Second, we need more disaggregated  research, looking at subpopulations and health status variations within those subpopulations (including information on minority children with disabilities).
Third, we need to make sure that clinical studies include minorities and minority children.
Finally, we need to use research to create the evidence-based guidelines necessary to promote consistency and equity of care and allow us to track improvements in health outcomes for minority children.

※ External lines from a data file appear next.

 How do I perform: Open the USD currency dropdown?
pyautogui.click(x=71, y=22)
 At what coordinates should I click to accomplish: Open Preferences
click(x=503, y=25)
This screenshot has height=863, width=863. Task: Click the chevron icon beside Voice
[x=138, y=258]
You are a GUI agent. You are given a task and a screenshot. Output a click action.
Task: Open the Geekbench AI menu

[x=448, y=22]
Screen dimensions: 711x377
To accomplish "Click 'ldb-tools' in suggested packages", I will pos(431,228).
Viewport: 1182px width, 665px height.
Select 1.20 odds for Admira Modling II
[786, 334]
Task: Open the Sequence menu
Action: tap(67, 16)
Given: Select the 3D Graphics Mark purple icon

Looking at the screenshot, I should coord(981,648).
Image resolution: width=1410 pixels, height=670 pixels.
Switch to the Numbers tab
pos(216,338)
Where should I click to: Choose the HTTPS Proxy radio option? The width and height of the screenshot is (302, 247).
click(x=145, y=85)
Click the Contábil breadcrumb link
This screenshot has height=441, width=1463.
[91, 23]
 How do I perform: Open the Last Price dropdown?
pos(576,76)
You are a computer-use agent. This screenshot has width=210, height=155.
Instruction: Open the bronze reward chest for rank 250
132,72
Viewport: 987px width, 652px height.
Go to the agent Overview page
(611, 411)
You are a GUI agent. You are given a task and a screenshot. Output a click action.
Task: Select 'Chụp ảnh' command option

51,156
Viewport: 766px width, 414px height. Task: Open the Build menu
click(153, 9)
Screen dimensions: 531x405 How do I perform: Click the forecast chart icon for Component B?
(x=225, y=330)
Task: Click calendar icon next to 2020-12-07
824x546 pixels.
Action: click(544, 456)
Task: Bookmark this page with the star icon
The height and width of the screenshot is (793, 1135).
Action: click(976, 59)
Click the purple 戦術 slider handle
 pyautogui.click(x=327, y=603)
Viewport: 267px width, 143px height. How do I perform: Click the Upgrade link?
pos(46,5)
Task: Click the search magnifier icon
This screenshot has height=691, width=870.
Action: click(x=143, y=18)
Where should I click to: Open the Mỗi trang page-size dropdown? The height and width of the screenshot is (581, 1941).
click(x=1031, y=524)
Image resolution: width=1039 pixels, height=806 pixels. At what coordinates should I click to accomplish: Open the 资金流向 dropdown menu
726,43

We need to think comprehensively.  

Finally, we need to consider that minority children’s health is affected in ways beyond access to medical services.
3 million children are abused or neglected and 1,000 die each year as a result.  Twenty percent of women report violence during pregnancy.  Domestic violence affects everyone, but particularly minority families.  Infant deaths due to abuse are 3.4 times higher for African Americans and 3.5 times higher in Native Americans than whites. 
Although no exact statistics are available, up to 540,000 African American children and 145,000 Latino children are homeless.  30%-50% of school-age homeless children don’t attend school.  They are two to three times more likely to suffer from developmental delays, asthma, anemia, upper respiratory tract infections, and trauma-related injuries.
Minority children are more likely to suffer from environmentally-related health problems, including toxic pollution.  
So, ending domestic violence and homelessness as well as stopping environmental pollution are part of the solution.

Ending Remarks

I have just laid out an ambitious agenda that will demand new resources – expanding Medicaid and SCHIP, moving to universal coverage, increasing payments to providers, improving education and outreach, translation services, adding more school-based clinics, more indepth research, and addressing problems from housing to environmental cleanup.
Many of us in Congress are discussing how to accomplish those goals through legislation, appropriations, regulatory reform, and coordination with providers, states and consumers.
 The IOM report, “Unequal Treatment,” was the subject of Congressional hearings, including in the Government Reform Committee on which I serve.  It is the focus of joint meetings between the Black, Hispanic, Asian American, Native American, and Progressive Caucuses.  
There are some who will say that we cannot afford to act because doing so costs too much – that we must trim our sails because of budget constraints and the need to be fiscally conservative.
I am not one of those people.  We are still a prosperous and great country but we are the only industrialized country that refuses to guarantee health care to our children.  
I believe that a country that ignores its children, jeopardizes its future.
You know that better than anyone.  That is why I look forward to working with you to make sure that minority children – and all children – receive the medical care they need and deserve.